Divenuto ben presto un cult, il testo di DeLillo ci parla di una famiglia americana composta da Jack, professore universitario di studi hitleriani, dalla moglie Babette, che organizza lezioni di postura per gli anziani del vicinato, e dai loro quattro figli, ognuno nato da un matrimonio differente (i coniugi sono entrambi al loro quarto matrimonio). La loro vita, che si alterna tra lezioni nel campus, spedizioni mistiche al supermercato, dialoghi tra accademici e serate spese davanti alla televisione, viene sconvolta da un incidente ferroviario che rilascia una misteriosa nube tossica sulla città, costringendo la popolazione all’evacuazione.

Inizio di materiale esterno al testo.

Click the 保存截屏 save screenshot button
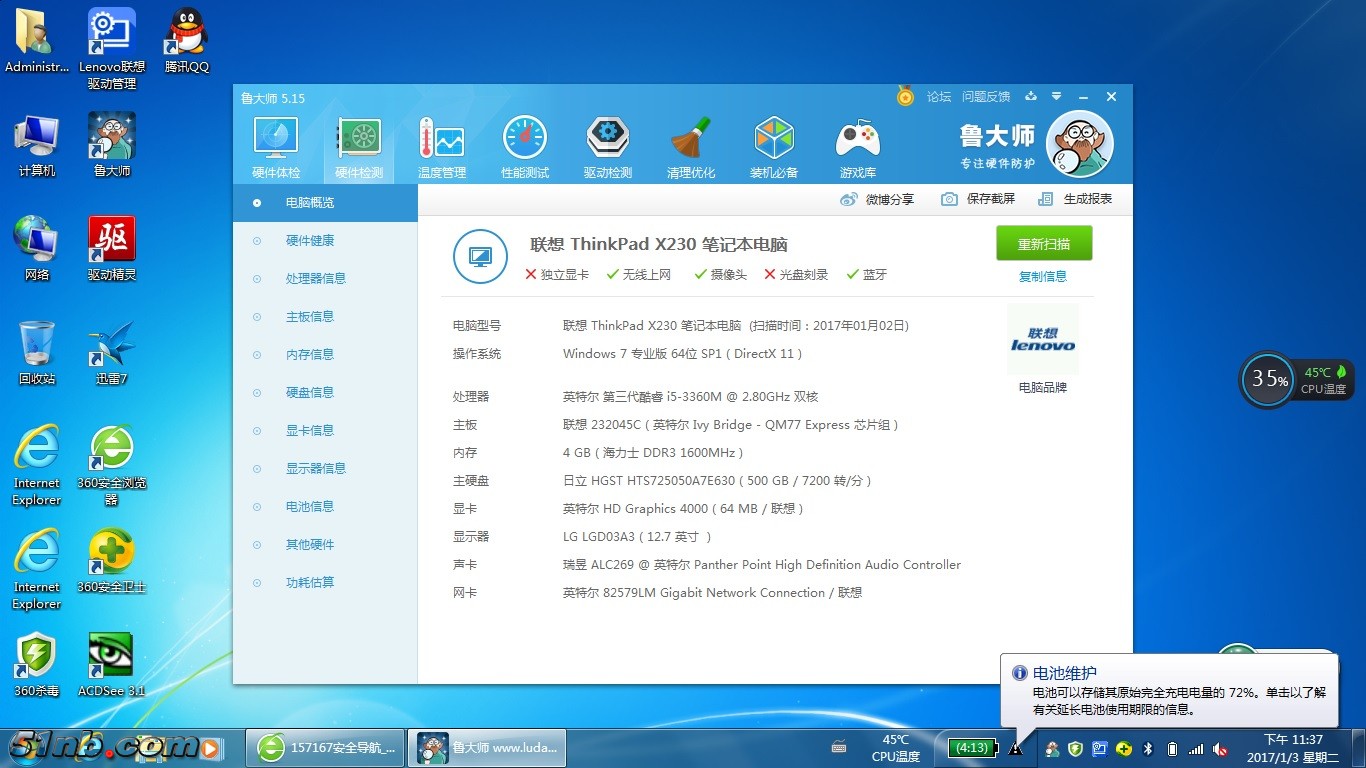Screen dimensions: 1366x768 [x=978, y=199]
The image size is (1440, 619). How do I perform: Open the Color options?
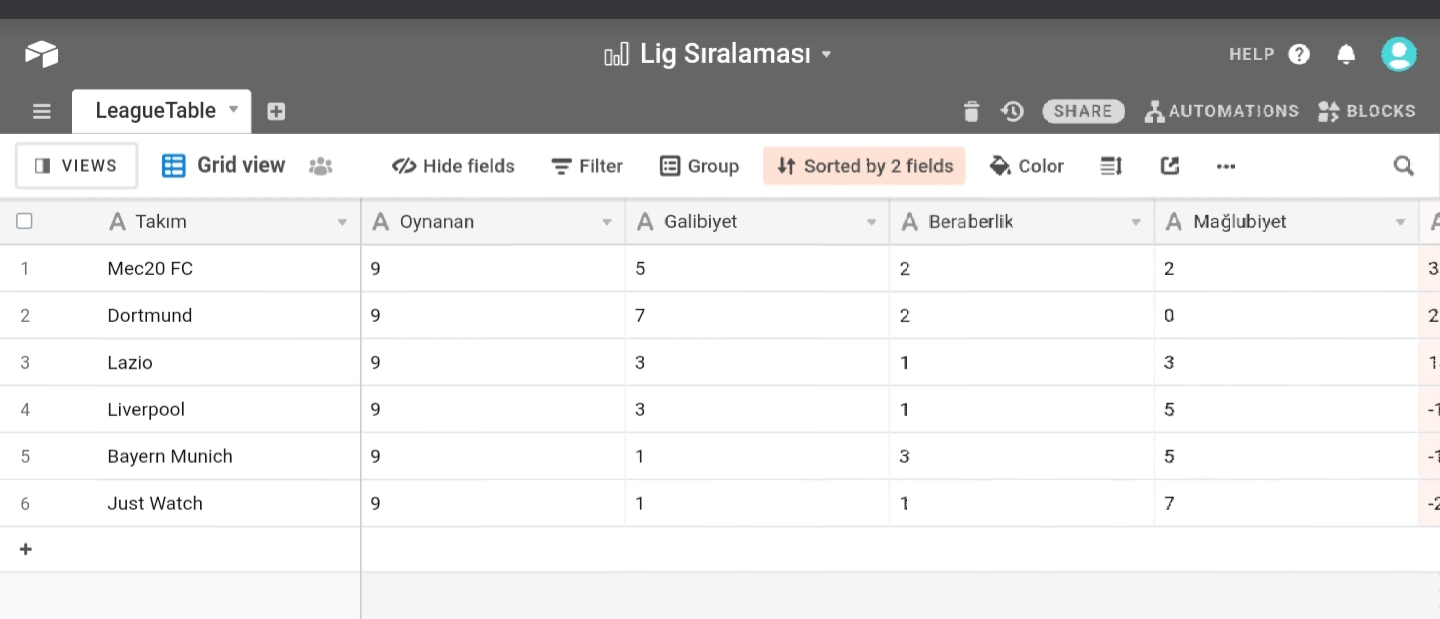1026,166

In quel libro DeLillo scatta una delle più fedeli immagini della cultura occidentale degli anni ’80, con netto anticipo sui tempi e grande capacità di analisi. Sono molteplici i temi che vengono trattati: il supermercato come nuova forma di “resurrezione” spirituale attraverso il consumo, i mass media come creatori di una realtà più assurda della finzione e al contempo più reale del reale, lo sgretolamento della famiglia tradizionale, il “rumore bianco” di fondo della televisione che avvolge ogni istante, divenuto qualcosa che appiattisce tutto, anche le catastrofi.
Questi temi, così come il susseguirsi degli eventi, Noah Baumbach li riprende fedelmente. È minuziosa la sua ricostruzione di alcune scene, dai rumori delle stoviglie durante la cena del giorno dell’incidente ai momenti d’intesa tra moglie e marito. Anche i dialoghi sembrano perfettamente ripresi dal libro, al punto da risultare quasi forzati. Altre sequenze, tra queste alcune con scelte di regia davvero brillanti, assumono toni inaspettati o stranamente fuori posto, come ad esempio la stessa nube tossica, che sembra estratta da una sequenza di Stranger Things, tra colori acidi e un’imponente CGI. Un’estetica che finisce per risultare più come una scelta stilistica non percorsa completamente, che strizza l’occhio ad altri immaginari senza un’apparente motivo.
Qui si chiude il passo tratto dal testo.